The Victorian Civil and Administrative Tribunal (VCAT) has affirmed a decision by the a delegate of the Secretary of the Department of Justice to refuse a company’s application for $31,000 compensation from the Victorian Property Fund.
Anfastar Pty Ltd applied for the compensation from the Victorian Property Fund (VPF) following a dispute over a deposit it paid in relation to a 2006 contract with two companies.
The claim stated that the two companies had agreed to build a child care centre in Fairfield, which would then be leased by Anfastar, which paid a $26,666 deposit to an estate agent for those companies. However, Anfastar complained in 2007 about slow progress in building and then terminated the contract.
In 2010, Anfastar sent letters to the estate agent, demanding that the builders pay back the deposit. Shortly after this, the estate agent died.

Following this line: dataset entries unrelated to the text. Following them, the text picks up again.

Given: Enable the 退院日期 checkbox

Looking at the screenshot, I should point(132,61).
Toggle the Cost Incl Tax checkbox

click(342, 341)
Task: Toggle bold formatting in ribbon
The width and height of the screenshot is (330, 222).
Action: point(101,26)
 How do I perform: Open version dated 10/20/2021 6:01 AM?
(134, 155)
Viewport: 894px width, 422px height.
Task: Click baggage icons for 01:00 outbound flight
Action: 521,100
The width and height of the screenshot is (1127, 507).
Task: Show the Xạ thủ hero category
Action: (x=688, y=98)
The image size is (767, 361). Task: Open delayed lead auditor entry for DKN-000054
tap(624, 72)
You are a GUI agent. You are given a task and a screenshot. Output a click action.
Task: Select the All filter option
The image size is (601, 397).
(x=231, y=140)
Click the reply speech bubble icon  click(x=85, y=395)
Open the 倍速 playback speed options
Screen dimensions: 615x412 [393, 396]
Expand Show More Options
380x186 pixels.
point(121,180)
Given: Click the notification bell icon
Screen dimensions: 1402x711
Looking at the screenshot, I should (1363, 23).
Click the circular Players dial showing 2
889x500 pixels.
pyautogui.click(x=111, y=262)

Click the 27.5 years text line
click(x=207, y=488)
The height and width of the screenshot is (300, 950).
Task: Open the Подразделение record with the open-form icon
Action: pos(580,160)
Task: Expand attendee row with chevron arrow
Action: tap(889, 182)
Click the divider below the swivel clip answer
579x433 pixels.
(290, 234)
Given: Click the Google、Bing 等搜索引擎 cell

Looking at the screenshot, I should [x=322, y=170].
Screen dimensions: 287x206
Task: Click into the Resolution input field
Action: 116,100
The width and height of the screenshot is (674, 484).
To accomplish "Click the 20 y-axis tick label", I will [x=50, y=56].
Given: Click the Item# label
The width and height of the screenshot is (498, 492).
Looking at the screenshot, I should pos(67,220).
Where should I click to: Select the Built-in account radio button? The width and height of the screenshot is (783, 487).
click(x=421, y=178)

In early 2012, Anfastar made a claim on the VPF, alleging that it had suffered a loss due to a defalcation by the estate agent and that sought compensation. A delegate of the Secretary to the Department of Justice refused this application.
At the VCAT hearing to review the delegate’s decision, Anfastar argued that there was no finalised contract between it and the builder, and the estate agent held the deposit as a ‘holding deposit’ and must repay it.
VCAT rejected the argument, ruling that the August 2006 contract was a finalised agreement and the deposit was paid to the estate agent as an agent for the builder. Accordingly, it found that any loss suffered by Anfastar was not caused by the estate agent, but by the builder.